-- Problem to solve --
Your answer needs to include each line of the records in which the string "height" can be found.
[[ Information shown open ]]
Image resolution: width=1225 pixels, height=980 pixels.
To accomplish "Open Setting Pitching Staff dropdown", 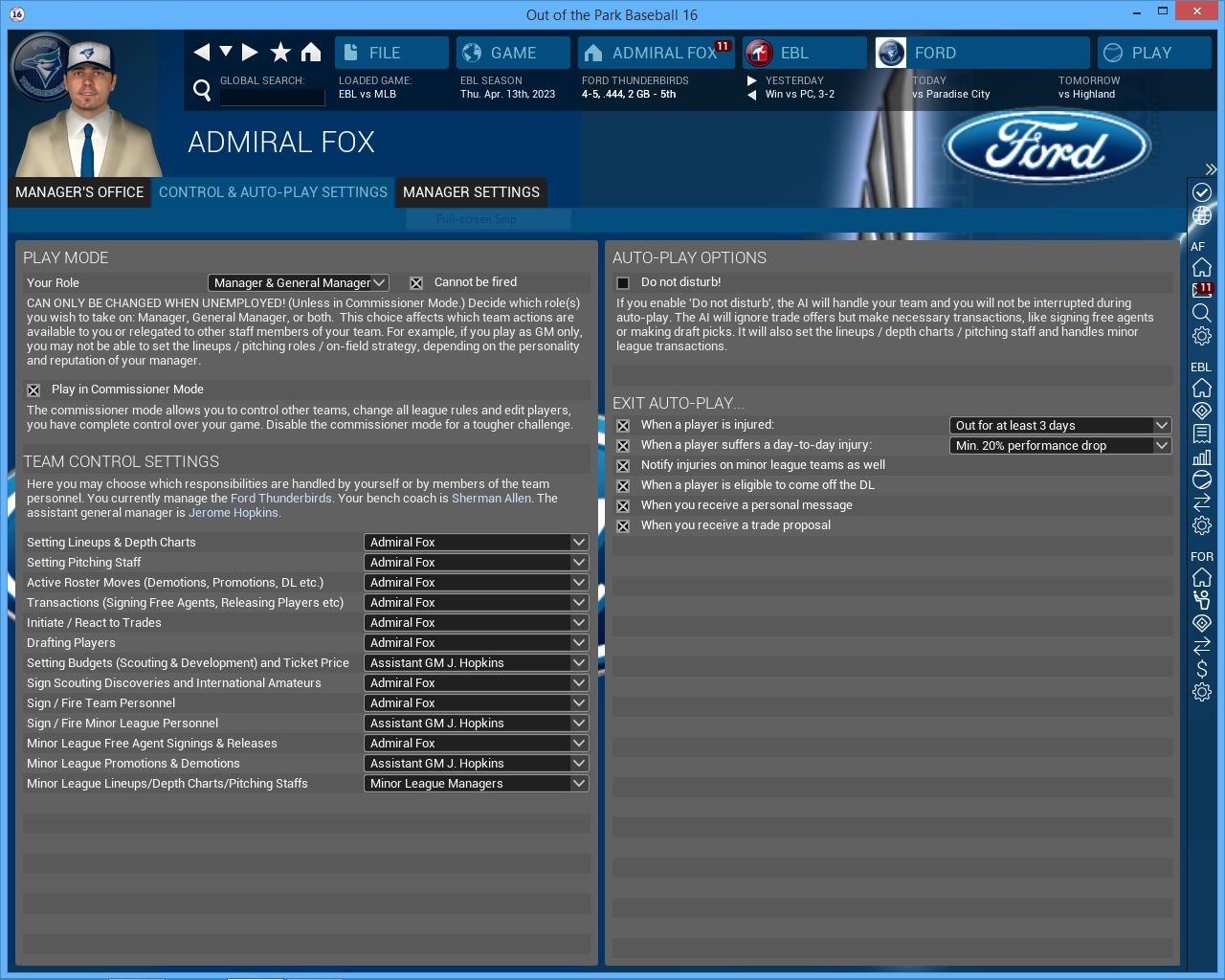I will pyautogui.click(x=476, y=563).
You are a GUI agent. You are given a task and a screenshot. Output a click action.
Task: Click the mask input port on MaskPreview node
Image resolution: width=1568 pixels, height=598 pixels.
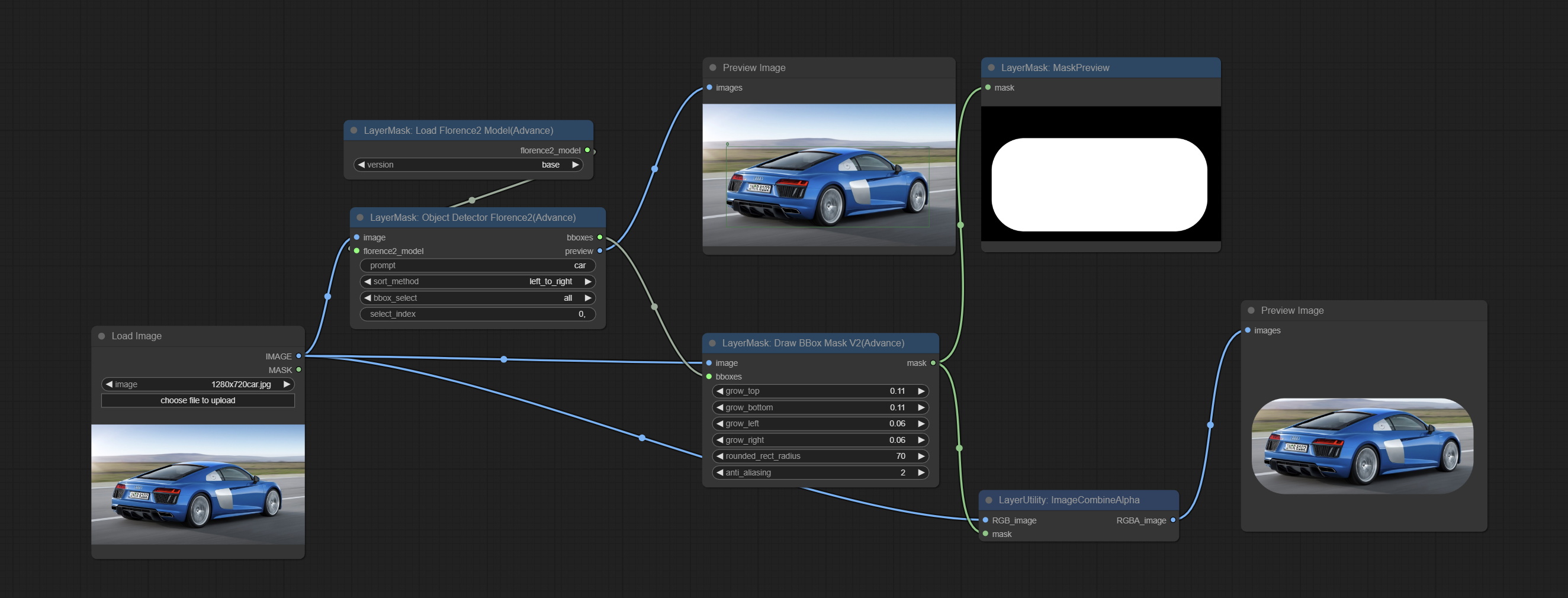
[[ Information shown closed ]]
-- Exercise output --
Image resolution: width=1225 pixels, height=980 pixels.
Image resolution: width=1568 pixels, height=598 pixels.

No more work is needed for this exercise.